[Entries taken from a collection]

[Start of section]

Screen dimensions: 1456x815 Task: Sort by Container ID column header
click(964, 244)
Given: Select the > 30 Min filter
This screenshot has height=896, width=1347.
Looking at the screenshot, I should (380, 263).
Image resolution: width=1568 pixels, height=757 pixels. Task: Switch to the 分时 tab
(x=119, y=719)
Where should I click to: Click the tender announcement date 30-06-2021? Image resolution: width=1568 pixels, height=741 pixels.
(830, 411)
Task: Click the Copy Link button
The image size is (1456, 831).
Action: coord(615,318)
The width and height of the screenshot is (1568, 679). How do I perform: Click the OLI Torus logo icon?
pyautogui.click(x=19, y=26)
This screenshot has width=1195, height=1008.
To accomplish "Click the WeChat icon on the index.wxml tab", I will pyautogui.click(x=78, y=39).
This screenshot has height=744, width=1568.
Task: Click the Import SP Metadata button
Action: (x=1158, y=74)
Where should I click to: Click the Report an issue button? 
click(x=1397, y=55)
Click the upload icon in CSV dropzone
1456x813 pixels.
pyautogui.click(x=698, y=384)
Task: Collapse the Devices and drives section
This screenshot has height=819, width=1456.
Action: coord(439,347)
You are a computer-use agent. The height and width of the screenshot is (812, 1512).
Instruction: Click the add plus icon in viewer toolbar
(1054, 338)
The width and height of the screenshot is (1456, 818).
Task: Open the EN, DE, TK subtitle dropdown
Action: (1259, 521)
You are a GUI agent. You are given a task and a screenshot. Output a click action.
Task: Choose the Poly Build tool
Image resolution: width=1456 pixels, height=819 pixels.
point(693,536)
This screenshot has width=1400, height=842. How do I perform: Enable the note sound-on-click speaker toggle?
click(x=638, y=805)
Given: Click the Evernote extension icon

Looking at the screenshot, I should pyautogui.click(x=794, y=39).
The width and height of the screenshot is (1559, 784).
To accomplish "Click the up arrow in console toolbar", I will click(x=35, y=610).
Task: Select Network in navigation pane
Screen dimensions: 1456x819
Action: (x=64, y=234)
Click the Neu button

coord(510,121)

[End of section]

→ Task brief
Print each entry exactly as it was written.

→ Answer below
Screen dimensions: 1456x815 Task: Sort by Container ID column header
click(964, 244)
Given: Select the > 30 Min filter
This screenshot has height=896, width=1347.
Looking at the screenshot, I should (380, 263).
Image resolution: width=1568 pixels, height=757 pixels. Task: Switch to the 分时 tab
(x=119, y=719)
Where should I click to: Click the tender announcement date 30-06-2021? Image resolution: width=1568 pixels, height=741 pixels.
(830, 411)
Task: Click the Copy Link button
The image size is (1456, 831).
Action: coord(615,318)
The width and height of the screenshot is (1568, 679). How do I perform: Click the OLI Torus logo icon?
pyautogui.click(x=19, y=26)
This screenshot has width=1195, height=1008.
To accomplish "Click the WeChat icon on the index.wxml tab", I will pyautogui.click(x=78, y=39).
This screenshot has height=744, width=1568.
Task: Click the Import SP Metadata button
Action: (x=1158, y=74)
Where should I click to: Click the Report an issue button? 
click(x=1397, y=55)
Click the upload icon in CSV dropzone
1456x813 pixels.
pyautogui.click(x=698, y=384)
Task: Collapse the Devices and drives section
This screenshot has height=819, width=1456.
Action: coord(439,347)
You are a computer-use agent. The height and width of the screenshot is (812, 1512).
Instruction: Click the add plus icon in viewer toolbar
(1054, 338)
The width and height of the screenshot is (1456, 818).
Task: Open the EN, DE, TK subtitle dropdown
Action: (1259, 521)
You are a GUI agent. You are given a task and a screenshot. Output a click action.
Task: Choose the Poly Build tool
Image resolution: width=1456 pixels, height=819 pixels.
point(693,536)
This screenshot has width=1400, height=842. How do I perform: Enable the note sound-on-click speaker toggle?
click(x=638, y=805)
Given: Click the Evernote extension icon

Looking at the screenshot, I should pyautogui.click(x=794, y=39).
The width and height of the screenshot is (1559, 784).
To accomplish "Click the up arrow in console toolbar", I will click(x=35, y=610).
Task: Select Network in navigation pane
Screen dimensions: 1456x819
Action: (x=64, y=234)
Click the Neu button

coord(510,121)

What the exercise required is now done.